▸ TASK TO CARRY OUT
In the entries below, find the line with "Screen dimensions: 868x488" and transcribe it and every line after it exactly, through the last line, without pictures.

-*-

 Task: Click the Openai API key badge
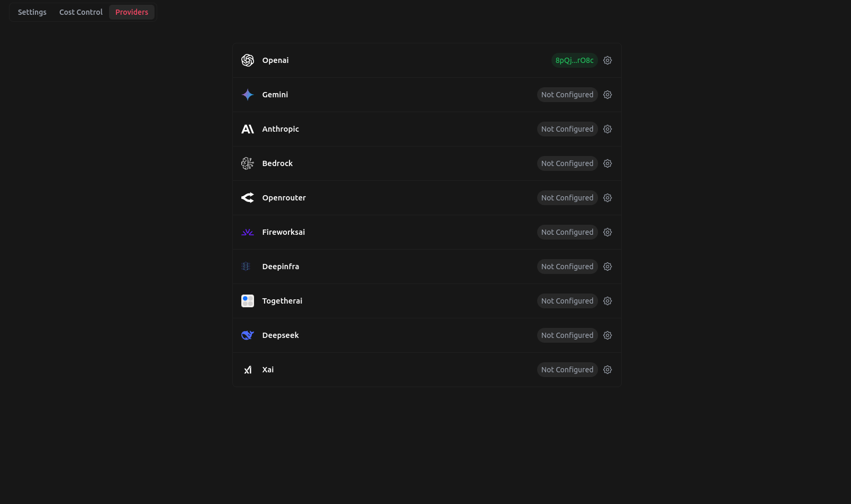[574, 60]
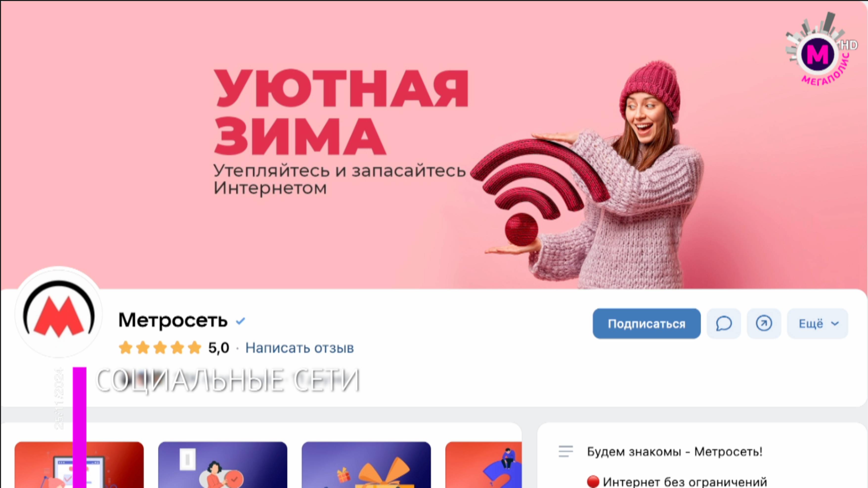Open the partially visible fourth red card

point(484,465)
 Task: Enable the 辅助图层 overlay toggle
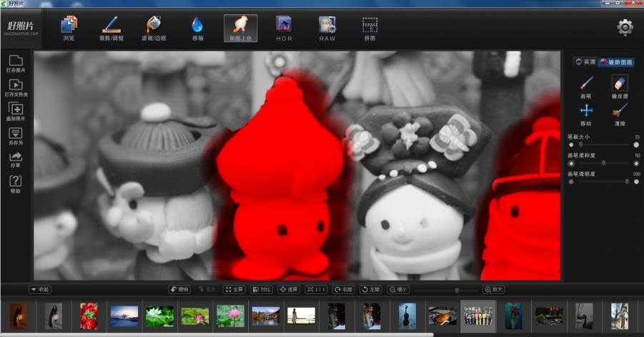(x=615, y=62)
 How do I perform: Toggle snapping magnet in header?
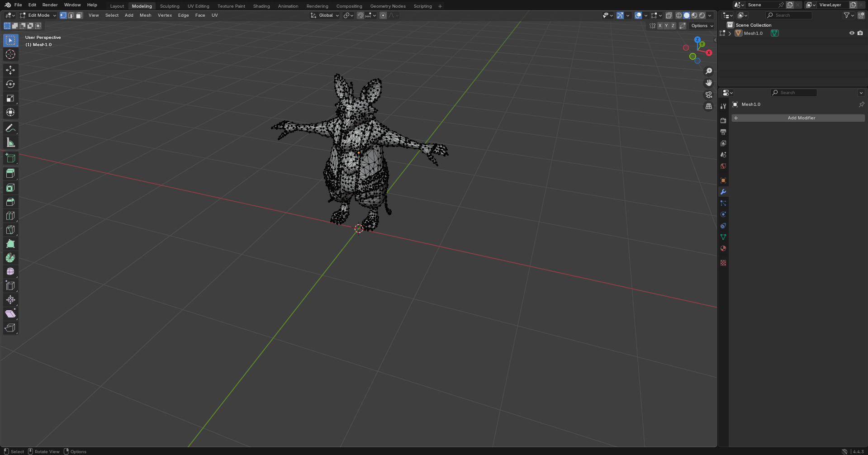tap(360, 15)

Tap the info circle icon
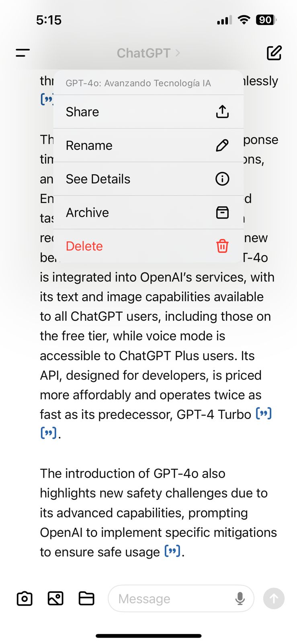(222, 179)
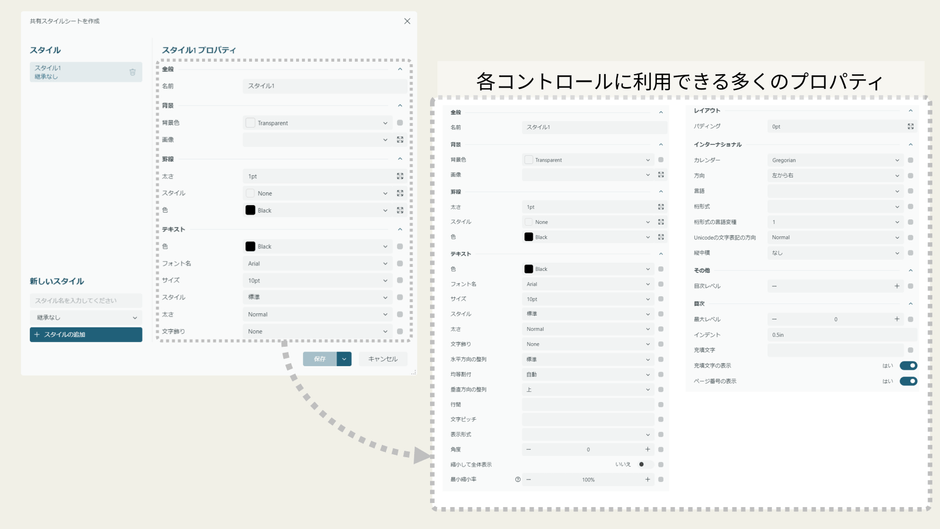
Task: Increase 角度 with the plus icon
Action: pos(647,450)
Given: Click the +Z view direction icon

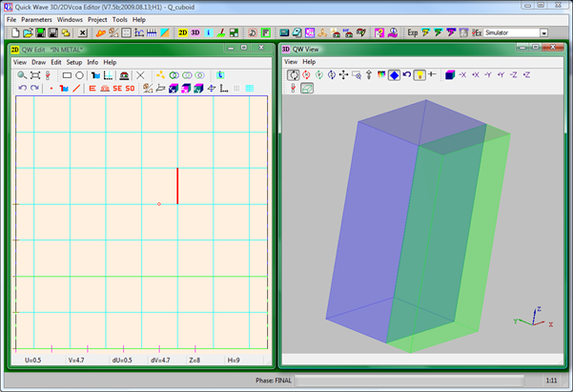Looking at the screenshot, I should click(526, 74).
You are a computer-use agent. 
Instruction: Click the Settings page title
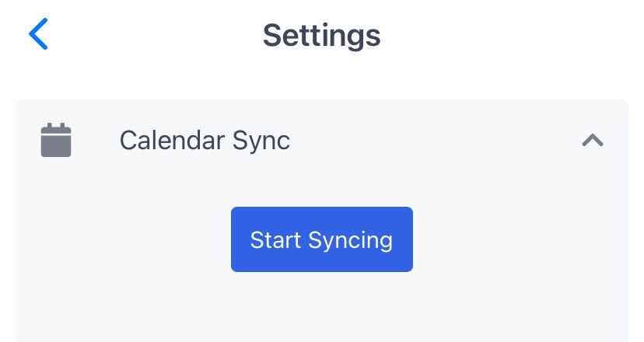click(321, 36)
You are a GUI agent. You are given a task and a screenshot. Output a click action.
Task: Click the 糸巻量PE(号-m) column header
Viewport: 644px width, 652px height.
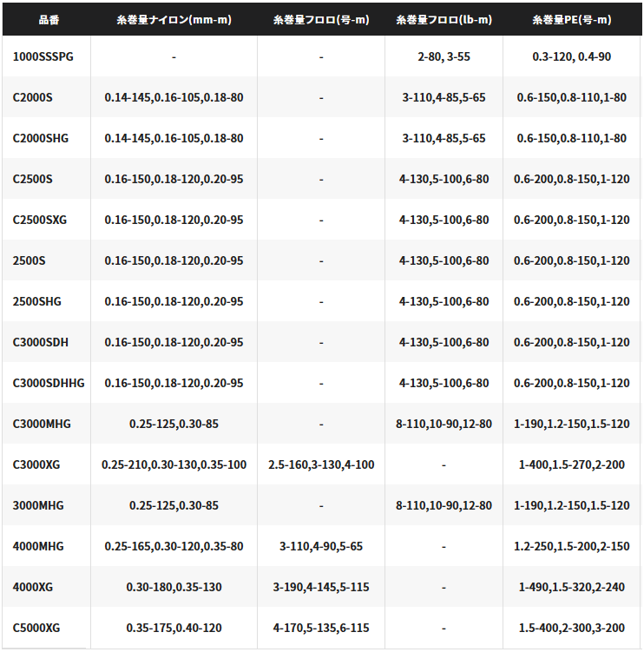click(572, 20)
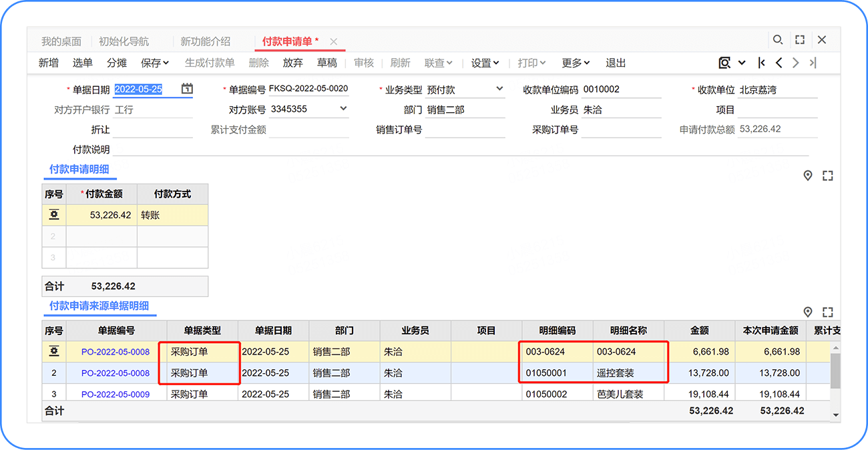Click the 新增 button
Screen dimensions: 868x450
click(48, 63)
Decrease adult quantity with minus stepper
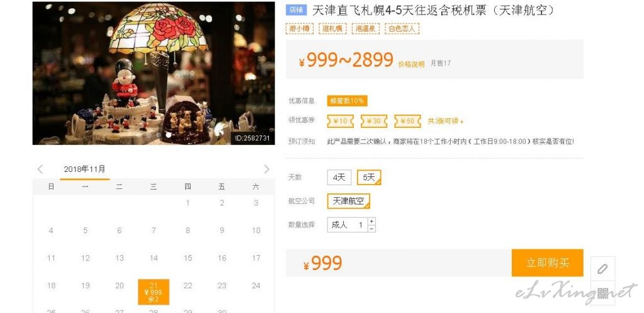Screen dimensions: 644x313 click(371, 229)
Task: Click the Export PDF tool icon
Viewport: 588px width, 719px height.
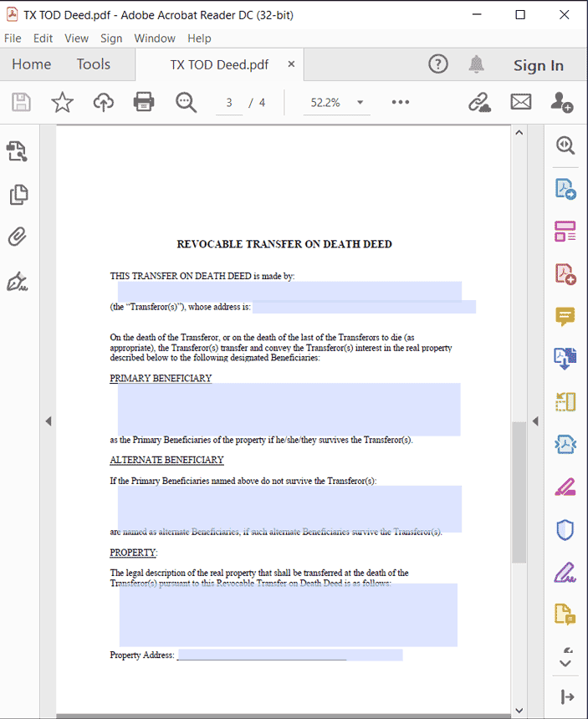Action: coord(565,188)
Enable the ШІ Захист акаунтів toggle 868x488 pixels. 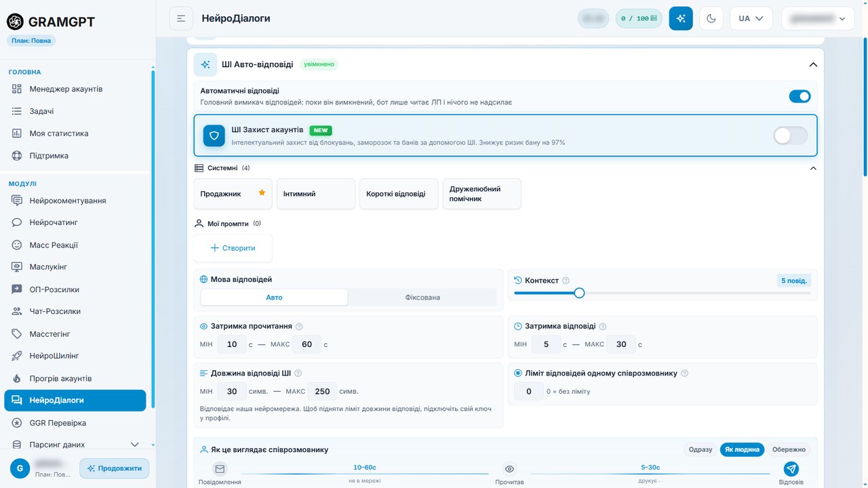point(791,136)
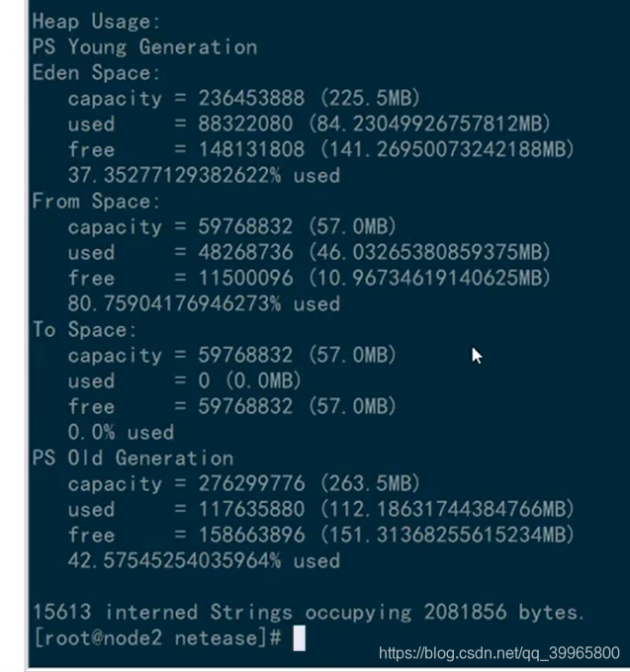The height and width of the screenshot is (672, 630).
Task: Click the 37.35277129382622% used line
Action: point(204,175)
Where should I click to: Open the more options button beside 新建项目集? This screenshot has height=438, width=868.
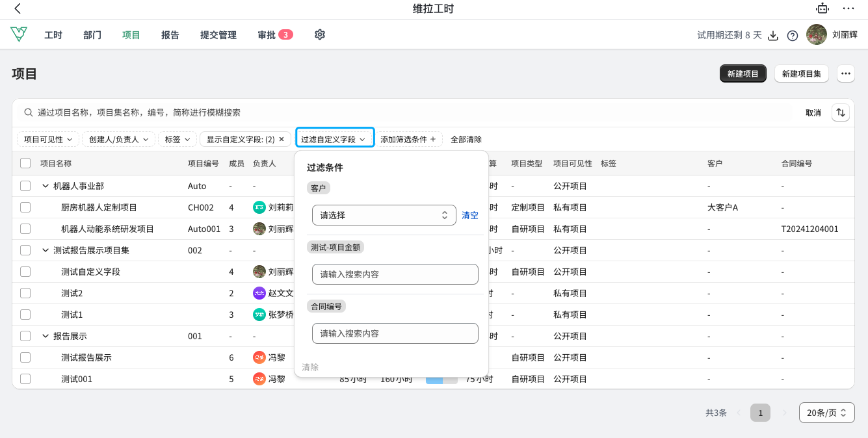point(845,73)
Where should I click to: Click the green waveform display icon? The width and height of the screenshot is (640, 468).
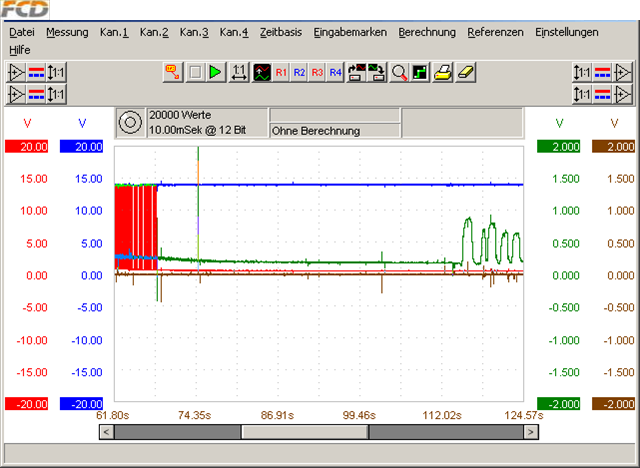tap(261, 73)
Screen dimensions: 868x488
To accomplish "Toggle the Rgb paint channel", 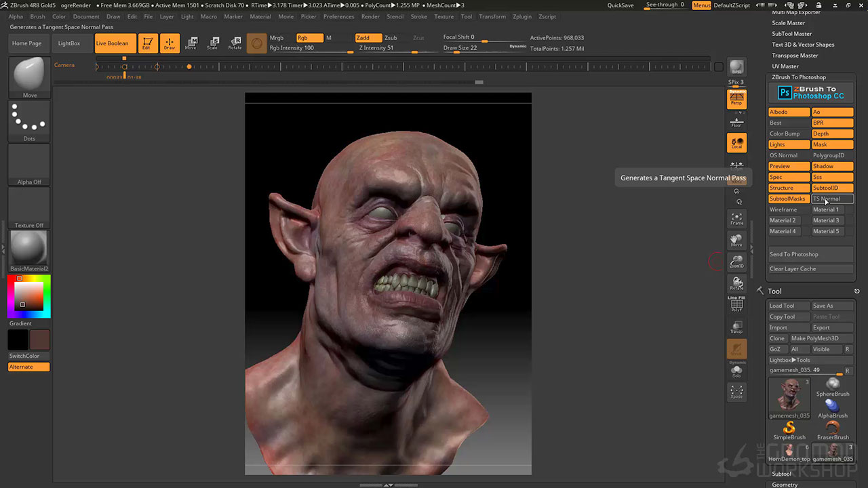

-*-

▸ RESULT OF THIS EXERCISE
Screen dimensions: 868x488
To accomplish "Toggle the Rgb paint channel", 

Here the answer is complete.